One method to understand and evaluate an experiment that produces a large set of genes, such as a gene expression microarray analysis, is to identify overrepresentation or enrichment for biological pathways. Because pathways are able to functionally describe the set of genes, much effort has been made to collect curated biological pathways into publicly accessible databases. When combining disparate databases, highly related or redundant pathways exist, making their consolidation into pathway concepts essential. This will facilitate unbiased, comprehensive yet streamlined analysis of experiments that result in large gene sets.
After gene set enrichment finds representative pathways for large gene sets, pathways are consolidated into representative pathway concepts. Three complementary, but different methods of pathway consolidation are explored. Enrichment Consolidation combines the set of the pathways enriched for the signature gene list through iterative combining of enriched pathways with other pathways with similar signature gene sets; Weighted Consolidation utilizes a Protein-Protein Interaction network based gene-weighting approach that finds clusters of both enriched and non-enriched pathways limited to the experiments' resultant gene list; and finally the de novo Consolidation method uses several measurements of pathway similarity, that finds static pathway clusters independent of any given experiment.
We demonstrate that the three consolidation methods provide unified yet different functional insights of a resultant gene set derived from a genome-wide profiling experiment.

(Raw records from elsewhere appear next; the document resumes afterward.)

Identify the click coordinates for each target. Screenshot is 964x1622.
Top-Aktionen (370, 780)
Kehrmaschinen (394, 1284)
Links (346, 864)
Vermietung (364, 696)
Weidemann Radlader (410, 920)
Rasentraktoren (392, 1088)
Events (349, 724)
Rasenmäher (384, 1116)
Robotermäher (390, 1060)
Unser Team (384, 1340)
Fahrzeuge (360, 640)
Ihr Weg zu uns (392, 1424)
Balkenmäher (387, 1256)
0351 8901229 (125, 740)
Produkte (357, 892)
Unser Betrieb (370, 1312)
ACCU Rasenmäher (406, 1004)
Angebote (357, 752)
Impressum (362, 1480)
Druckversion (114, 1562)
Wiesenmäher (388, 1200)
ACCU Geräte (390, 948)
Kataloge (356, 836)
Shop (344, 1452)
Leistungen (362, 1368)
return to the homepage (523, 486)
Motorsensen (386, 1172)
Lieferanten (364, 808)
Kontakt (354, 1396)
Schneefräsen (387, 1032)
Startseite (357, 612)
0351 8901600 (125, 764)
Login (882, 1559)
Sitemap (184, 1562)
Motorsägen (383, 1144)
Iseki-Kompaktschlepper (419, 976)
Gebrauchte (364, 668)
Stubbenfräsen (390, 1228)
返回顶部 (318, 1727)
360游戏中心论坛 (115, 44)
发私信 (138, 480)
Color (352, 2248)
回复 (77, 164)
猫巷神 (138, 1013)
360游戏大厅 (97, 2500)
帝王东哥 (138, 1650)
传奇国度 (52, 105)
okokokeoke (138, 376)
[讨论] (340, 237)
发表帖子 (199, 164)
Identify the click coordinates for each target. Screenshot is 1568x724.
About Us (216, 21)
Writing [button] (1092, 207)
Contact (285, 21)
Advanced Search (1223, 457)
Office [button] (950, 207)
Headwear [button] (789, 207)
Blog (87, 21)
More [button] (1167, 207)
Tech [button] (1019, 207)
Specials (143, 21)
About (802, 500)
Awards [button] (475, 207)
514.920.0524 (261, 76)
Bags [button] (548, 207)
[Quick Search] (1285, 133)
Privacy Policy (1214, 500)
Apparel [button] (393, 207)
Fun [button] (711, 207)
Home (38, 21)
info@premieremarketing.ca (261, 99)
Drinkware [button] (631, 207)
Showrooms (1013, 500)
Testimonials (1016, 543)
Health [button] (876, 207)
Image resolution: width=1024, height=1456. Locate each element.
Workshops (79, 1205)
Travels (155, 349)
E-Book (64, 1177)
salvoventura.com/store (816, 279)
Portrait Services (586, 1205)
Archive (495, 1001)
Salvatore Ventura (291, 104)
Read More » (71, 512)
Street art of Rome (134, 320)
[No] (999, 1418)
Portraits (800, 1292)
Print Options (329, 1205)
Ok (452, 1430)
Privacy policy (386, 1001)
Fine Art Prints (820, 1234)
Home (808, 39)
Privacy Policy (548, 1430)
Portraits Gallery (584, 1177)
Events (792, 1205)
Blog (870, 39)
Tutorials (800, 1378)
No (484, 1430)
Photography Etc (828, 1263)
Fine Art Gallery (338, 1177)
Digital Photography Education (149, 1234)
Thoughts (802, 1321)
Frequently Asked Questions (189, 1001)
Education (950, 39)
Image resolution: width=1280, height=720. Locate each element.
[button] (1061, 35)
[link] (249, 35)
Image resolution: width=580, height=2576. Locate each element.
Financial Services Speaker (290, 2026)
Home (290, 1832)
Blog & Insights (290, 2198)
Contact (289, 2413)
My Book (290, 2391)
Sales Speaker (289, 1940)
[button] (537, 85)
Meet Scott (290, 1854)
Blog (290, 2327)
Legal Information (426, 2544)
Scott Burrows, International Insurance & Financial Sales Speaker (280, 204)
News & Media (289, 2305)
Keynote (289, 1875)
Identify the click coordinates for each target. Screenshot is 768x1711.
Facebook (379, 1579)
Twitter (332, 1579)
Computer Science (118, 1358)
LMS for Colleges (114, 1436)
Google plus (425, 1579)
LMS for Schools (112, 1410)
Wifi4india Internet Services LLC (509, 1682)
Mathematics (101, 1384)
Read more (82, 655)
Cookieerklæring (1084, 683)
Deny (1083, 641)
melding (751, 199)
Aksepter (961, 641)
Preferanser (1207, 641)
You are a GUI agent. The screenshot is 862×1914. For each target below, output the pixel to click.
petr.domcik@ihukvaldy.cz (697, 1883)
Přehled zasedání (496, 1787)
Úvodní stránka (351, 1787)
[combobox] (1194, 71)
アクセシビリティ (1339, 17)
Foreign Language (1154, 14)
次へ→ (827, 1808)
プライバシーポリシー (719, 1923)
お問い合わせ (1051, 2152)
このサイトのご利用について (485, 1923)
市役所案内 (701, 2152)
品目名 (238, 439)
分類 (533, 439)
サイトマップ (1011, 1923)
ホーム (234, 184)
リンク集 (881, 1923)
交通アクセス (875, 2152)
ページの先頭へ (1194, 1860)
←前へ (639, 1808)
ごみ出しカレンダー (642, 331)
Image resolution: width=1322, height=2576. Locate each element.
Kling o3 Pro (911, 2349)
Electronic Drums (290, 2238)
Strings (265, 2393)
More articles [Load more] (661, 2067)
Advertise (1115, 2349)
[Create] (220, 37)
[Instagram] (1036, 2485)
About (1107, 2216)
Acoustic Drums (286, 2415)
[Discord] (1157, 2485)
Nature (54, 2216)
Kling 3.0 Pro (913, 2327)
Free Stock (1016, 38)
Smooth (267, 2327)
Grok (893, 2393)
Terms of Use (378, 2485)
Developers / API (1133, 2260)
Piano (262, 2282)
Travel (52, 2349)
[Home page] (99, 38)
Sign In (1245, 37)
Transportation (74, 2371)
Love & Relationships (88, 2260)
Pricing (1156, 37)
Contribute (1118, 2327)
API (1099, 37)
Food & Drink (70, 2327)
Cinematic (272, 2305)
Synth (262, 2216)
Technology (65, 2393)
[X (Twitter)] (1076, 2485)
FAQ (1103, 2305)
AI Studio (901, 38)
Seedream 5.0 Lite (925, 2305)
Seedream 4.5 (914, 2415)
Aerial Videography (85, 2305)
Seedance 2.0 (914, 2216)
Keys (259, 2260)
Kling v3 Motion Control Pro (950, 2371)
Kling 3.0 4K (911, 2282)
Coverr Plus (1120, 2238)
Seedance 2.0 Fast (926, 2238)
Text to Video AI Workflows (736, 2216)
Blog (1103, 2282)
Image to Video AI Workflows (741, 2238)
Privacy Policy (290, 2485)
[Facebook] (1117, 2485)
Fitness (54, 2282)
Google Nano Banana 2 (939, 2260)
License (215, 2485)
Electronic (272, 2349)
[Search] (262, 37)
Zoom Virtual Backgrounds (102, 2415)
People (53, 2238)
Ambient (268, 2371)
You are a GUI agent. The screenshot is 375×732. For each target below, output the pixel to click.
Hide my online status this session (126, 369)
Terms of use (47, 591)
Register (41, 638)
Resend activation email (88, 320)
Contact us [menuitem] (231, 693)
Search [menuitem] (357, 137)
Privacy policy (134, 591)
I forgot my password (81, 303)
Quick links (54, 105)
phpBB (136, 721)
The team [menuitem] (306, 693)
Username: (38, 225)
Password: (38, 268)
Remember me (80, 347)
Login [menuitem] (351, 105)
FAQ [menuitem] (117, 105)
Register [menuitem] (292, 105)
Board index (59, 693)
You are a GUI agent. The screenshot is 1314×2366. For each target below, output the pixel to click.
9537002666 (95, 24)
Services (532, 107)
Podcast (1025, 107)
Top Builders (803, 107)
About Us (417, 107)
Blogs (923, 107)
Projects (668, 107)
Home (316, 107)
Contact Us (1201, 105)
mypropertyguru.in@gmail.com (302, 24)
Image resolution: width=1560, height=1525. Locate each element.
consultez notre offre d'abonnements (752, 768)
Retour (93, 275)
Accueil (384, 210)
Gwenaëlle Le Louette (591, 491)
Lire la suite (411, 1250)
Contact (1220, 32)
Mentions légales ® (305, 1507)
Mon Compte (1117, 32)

Results from the methods are presented, demonstrating their applications in biological studies and comparing with a pathway web-based framework that also combines several pathway databases. Additionally a web-based consolidation framework that encompasses all three methods discussed in this paper, Pathway Distiller (http://cbbiweb.uthscsa.edu/PathwayDistiller), is established to allow researchers access to the methods and example microarray data described in this manuscript, and the ability to analyze their own gene list by using our unique consolidation methods.
By combining several pathway systems, implementing different, but complementary pathway consolidation methods, and providing a user-friendly web-accessible tool, we have enabled users the ability to extract functional explanations of their genome wide experiments.